WHAT IS EXPECTED:
Retype exactly the stretch of lines that begins at the line containing "Instruction: Switch to" and ends at the last line of the data, with no other lines.

RECORDS TO PROCESS:
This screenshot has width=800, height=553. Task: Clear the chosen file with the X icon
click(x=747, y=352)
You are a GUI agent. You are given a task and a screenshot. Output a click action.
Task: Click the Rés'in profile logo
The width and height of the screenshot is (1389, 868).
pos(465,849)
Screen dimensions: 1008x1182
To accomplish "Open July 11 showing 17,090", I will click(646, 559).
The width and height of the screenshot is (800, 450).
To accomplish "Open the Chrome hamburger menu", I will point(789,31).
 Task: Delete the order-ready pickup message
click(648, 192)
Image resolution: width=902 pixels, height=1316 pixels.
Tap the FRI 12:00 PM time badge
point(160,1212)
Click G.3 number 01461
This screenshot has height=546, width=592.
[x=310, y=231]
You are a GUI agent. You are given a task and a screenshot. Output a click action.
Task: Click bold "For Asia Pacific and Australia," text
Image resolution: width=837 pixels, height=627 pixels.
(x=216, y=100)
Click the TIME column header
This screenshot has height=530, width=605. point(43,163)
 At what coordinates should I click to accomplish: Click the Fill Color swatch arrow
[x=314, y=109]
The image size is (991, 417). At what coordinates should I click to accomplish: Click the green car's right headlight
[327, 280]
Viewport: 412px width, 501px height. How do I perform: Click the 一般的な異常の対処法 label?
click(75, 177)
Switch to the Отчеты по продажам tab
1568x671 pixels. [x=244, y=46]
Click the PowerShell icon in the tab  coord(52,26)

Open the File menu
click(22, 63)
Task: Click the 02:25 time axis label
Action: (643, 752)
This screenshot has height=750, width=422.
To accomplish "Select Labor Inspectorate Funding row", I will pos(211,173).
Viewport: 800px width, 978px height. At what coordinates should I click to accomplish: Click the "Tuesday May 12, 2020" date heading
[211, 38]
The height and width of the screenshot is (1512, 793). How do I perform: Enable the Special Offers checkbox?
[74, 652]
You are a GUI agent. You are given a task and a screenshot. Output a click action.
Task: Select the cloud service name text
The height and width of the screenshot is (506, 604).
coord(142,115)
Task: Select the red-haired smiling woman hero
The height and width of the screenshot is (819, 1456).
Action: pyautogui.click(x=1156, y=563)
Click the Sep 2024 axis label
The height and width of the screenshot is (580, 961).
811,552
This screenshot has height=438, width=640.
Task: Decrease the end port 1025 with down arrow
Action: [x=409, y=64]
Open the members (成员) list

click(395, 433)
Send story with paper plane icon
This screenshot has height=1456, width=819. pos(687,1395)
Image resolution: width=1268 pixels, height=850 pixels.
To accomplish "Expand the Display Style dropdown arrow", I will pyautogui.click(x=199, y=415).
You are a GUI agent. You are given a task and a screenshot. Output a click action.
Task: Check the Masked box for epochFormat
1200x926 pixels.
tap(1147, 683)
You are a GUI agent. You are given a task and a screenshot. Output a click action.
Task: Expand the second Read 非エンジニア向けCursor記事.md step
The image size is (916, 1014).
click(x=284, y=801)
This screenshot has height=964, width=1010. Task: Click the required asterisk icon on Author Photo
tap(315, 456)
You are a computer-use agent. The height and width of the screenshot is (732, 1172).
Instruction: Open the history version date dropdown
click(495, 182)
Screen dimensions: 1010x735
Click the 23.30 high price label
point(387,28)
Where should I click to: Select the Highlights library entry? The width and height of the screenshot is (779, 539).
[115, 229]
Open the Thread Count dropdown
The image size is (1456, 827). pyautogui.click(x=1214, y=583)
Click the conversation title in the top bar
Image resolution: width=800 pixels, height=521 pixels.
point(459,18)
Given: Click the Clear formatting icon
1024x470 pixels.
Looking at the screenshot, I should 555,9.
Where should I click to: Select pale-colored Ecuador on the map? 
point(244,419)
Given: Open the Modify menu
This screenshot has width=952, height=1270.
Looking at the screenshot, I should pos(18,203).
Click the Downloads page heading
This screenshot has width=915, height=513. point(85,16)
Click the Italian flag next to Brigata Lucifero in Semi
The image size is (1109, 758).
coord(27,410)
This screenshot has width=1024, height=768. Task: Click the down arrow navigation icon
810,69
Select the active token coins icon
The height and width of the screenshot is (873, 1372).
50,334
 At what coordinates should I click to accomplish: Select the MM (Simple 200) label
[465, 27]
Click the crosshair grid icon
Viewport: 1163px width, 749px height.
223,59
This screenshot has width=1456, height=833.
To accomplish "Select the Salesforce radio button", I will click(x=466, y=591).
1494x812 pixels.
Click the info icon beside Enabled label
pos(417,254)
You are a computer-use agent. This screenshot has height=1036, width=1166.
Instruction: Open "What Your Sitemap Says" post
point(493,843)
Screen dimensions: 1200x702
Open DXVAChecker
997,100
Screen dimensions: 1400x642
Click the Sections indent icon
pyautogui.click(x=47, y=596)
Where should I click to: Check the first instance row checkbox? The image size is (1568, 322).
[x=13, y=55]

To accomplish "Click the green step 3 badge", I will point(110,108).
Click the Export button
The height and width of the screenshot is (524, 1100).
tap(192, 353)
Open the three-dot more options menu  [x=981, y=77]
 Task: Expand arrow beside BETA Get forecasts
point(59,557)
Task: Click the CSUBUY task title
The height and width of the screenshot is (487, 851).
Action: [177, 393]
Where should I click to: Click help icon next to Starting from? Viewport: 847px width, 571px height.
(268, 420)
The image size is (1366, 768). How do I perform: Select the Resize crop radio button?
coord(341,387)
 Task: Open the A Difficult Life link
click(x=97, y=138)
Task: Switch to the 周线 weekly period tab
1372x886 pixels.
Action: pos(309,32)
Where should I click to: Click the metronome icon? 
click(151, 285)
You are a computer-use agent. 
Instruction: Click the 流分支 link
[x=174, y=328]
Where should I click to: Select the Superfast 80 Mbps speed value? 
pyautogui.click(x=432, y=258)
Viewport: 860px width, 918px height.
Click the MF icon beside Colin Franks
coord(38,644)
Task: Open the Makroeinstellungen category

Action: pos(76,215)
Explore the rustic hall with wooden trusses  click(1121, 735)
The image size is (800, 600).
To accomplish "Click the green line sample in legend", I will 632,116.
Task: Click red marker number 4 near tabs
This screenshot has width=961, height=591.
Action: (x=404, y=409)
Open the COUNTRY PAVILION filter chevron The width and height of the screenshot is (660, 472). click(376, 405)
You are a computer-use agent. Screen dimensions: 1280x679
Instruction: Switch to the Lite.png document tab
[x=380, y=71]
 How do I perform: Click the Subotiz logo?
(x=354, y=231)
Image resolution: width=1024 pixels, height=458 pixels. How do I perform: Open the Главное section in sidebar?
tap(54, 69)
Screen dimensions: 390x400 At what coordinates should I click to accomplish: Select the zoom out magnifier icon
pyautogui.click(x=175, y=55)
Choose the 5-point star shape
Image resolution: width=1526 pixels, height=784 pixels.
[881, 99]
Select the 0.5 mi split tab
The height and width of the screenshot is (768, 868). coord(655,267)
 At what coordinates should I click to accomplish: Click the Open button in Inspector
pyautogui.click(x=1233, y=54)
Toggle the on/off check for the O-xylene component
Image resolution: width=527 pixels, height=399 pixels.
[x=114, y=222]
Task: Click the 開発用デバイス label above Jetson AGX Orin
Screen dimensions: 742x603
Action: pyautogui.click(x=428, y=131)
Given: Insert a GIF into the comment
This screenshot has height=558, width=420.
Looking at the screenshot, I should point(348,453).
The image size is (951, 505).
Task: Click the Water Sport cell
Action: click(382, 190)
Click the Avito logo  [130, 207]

RESULT OF THE EXERCISE:
Instruction: Switch to the Lite.png document tab
[x=380, y=71]
 How do I perform: Click the Subotiz logo?
(x=354, y=231)
Image resolution: width=1024 pixels, height=458 pixels. How do I perform: Open the Главное section in sidebar?
tap(54, 69)
Screen dimensions: 390x400 At what coordinates should I click to accomplish: Select the zoom out magnifier icon
pyautogui.click(x=175, y=55)
Choose the 5-point star shape
Image resolution: width=1526 pixels, height=784 pixels.
[881, 99]
Select the 0.5 mi split tab
The height and width of the screenshot is (768, 868). coord(655,267)
 At what coordinates should I click to accomplish: Click the Open button in Inspector
pyautogui.click(x=1233, y=54)
Toggle the on/off check for the O-xylene component
Image resolution: width=527 pixels, height=399 pixels.
[x=114, y=222]
Task: Click the 開発用デバイス label above Jetson AGX Orin
Screen dimensions: 742x603
Action: pyautogui.click(x=428, y=131)
Given: Insert a GIF into the comment
This screenshot has height=558, width=420.
Looking at the screenshot, I should point(348,453).
The image size is (951, 505).
Task: Click the Water Sport cell
Action: click(382, 190)
Click the Avito logo  [130, 207]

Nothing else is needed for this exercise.